How Fast Do Orchids Grow? Orchid Growth: Season By Season

Spread the love

If you are wondering how fast orchids grow, you’ve come to the right place. Orchids are slow-growing plants and if you are new to orchid growing, you might be surprised at how slow this growth actually is.

In fact, looking at your orchid, you might think that nothing is happening. Every couple months or so, you might see a new leaf or root bud, but is this normal? What should you expect for your orchid, and what is a typical growth rate for this plant?

Orchids grow very slowly, developing only 1 to 3 new leaves a year. Roots typically grow fastest during the warmer months of spring and summer. In a year, an orchid may develop multiple new root buds. Alternatively, new roots may branch off from existing roots. Phalaenopsis orchids usually bloom once a year and will produce at least one flower spike each blooming season.

Pink orchid in bloom

In this article, I’ll go over what you can expect in terms of how fast orchids grow. In particular, I’ll talk about orchid growth, season by season. I’ll also go over how fast Phalaenopsis orchid leaves, roots and flowers grow. You’ll learn what is normal and what isn’t.

While some of this information is more specific to Phalaenopsis orchids, all orchid species move through these seasons of growth and rest as well.

The length of time an orchid spends in each phase may vary. However, the general order in which things happen is fairly similar. Keep reading to learn more.

Please note that these links are affiliate links and as an Amazon Associate, I earn from qualifying purchases. Purchases made through affiliate links in this post may generate commissions at no additional cost to you. Use this link for a discounted Amazon Prime trial. Thank you for your support!

Seasons Of Orchid Growth and Rest

Bright pink orchid blooms

Phalaenopsis orchids are one of the most popular, most gifted orchids in the world. Many people receive these orchids as gifts or housewarming presents and may not be familiar with their care. They may look at their orchid, see no apparent changes or progress, and wonder if it is even growing. This is in part why some people throw away their orchids after it is done blooming.

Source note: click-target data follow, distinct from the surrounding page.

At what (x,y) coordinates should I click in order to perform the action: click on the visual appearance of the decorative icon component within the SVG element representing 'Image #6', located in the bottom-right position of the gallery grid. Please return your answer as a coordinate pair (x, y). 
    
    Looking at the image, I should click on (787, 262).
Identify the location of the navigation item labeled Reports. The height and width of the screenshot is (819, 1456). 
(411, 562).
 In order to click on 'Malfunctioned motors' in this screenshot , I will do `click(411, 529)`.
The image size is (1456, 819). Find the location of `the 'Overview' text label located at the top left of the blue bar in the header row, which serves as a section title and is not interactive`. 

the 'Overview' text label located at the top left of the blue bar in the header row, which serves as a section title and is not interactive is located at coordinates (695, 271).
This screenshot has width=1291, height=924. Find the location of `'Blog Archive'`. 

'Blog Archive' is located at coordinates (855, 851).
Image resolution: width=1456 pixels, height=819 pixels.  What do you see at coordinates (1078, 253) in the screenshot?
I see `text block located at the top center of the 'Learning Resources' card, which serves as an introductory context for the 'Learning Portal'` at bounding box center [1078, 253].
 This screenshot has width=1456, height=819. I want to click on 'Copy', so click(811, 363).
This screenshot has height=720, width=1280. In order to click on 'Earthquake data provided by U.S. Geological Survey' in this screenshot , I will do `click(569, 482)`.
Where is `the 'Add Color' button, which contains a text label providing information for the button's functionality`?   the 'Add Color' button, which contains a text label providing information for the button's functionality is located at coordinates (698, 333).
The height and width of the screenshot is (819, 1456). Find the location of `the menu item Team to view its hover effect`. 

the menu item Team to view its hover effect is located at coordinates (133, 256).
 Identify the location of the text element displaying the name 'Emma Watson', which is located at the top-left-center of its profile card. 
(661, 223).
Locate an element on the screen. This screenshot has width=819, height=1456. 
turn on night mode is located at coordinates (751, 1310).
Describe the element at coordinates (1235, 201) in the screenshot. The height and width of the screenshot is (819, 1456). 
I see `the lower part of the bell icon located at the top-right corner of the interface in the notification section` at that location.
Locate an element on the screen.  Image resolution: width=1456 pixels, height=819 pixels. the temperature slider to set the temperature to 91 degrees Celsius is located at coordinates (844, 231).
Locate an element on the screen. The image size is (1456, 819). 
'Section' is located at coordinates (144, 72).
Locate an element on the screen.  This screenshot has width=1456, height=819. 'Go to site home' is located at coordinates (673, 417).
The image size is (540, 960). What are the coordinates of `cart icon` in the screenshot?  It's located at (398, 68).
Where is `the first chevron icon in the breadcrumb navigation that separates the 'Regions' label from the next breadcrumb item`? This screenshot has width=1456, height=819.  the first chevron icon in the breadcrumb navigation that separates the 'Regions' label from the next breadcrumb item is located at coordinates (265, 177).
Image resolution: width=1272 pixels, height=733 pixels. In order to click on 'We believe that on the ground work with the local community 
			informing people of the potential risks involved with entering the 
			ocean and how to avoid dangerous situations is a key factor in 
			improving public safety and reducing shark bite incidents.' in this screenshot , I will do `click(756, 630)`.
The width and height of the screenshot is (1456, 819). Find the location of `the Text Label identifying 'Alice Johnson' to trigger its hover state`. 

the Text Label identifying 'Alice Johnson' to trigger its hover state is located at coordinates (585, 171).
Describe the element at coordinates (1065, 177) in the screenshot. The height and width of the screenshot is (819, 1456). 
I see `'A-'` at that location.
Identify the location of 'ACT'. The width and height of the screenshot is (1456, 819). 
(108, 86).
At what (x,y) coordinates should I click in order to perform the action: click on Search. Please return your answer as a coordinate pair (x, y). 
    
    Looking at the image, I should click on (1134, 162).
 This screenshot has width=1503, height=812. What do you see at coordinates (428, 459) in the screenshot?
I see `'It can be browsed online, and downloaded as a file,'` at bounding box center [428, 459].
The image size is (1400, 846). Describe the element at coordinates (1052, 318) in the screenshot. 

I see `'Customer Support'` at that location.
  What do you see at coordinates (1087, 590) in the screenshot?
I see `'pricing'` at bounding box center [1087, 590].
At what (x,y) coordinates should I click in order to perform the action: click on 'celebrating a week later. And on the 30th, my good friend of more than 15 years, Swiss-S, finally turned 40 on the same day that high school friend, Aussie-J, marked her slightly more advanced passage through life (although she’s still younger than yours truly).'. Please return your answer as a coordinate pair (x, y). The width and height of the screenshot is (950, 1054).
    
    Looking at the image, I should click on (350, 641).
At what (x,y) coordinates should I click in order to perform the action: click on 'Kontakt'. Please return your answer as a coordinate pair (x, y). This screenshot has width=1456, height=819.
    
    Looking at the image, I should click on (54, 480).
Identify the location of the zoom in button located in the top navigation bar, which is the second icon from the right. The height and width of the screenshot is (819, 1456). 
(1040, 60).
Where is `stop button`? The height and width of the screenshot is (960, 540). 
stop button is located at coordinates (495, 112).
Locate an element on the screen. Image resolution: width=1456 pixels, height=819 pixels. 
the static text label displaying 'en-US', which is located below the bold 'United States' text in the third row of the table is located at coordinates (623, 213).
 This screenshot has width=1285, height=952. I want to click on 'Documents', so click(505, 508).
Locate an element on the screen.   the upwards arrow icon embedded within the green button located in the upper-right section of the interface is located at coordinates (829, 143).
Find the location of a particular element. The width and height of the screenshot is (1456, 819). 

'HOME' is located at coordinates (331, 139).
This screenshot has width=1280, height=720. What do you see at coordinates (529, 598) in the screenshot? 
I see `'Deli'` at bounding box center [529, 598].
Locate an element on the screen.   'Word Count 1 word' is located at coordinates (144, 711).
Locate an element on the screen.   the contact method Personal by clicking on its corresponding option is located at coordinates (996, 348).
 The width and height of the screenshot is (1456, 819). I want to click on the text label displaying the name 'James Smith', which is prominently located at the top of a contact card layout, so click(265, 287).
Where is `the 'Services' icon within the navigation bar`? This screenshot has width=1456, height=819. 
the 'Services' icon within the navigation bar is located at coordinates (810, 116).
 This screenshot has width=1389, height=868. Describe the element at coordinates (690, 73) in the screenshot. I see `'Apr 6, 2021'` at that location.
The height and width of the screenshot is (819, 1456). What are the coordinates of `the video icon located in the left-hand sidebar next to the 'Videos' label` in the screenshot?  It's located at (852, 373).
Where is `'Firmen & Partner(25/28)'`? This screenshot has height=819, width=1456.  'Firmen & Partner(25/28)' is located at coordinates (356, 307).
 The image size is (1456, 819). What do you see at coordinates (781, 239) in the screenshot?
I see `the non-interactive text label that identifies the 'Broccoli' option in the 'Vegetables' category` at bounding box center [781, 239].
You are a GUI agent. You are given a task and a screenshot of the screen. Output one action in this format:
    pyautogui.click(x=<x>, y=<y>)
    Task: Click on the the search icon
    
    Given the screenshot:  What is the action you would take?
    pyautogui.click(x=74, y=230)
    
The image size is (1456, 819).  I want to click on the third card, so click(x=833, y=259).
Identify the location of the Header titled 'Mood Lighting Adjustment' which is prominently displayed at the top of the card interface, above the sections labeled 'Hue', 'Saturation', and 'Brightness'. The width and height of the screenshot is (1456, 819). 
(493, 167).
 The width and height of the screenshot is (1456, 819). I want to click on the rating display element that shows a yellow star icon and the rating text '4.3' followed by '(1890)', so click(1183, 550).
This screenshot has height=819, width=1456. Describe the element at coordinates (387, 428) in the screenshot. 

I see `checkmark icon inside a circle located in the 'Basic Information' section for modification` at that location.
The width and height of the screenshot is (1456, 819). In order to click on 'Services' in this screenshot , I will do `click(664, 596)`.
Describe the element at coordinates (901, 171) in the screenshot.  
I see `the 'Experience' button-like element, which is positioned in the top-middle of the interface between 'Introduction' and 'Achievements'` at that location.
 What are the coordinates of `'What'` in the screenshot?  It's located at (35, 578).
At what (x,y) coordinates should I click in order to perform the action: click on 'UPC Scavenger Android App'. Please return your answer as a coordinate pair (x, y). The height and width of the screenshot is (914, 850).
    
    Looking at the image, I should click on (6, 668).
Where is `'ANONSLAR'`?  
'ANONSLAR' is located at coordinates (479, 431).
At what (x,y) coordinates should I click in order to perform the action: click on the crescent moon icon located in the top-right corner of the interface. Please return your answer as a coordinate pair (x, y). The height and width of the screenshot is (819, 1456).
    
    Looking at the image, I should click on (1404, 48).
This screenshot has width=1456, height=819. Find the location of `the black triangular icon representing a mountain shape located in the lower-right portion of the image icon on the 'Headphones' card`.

This may come as a surprise to you if you are new to orchid growing, but orchids grow incredibly slowly. Over the course of a year, an orchid will move through different phases of growth, rest and blooming. In terms of how fast orchids grow, depending on the phase it is in, growth may be faster or slower during certain months of the year.

Becoming familiar with an orchid’s different phases and how fast an orchid grows is important. Once you know what to expect from your orchid, you’ll be able to tell whether your orchid is healthy and growing on schedule or not.

Blooming Phase

In the winter, Phalaenopsis orchids are nearing the tail end of their dormant stage. These orchids typically bloom during the late winter and early spring months.

Flower spikes will start to form in early to mid-winter. In some orchids, flower spikes will develop as early as late fall.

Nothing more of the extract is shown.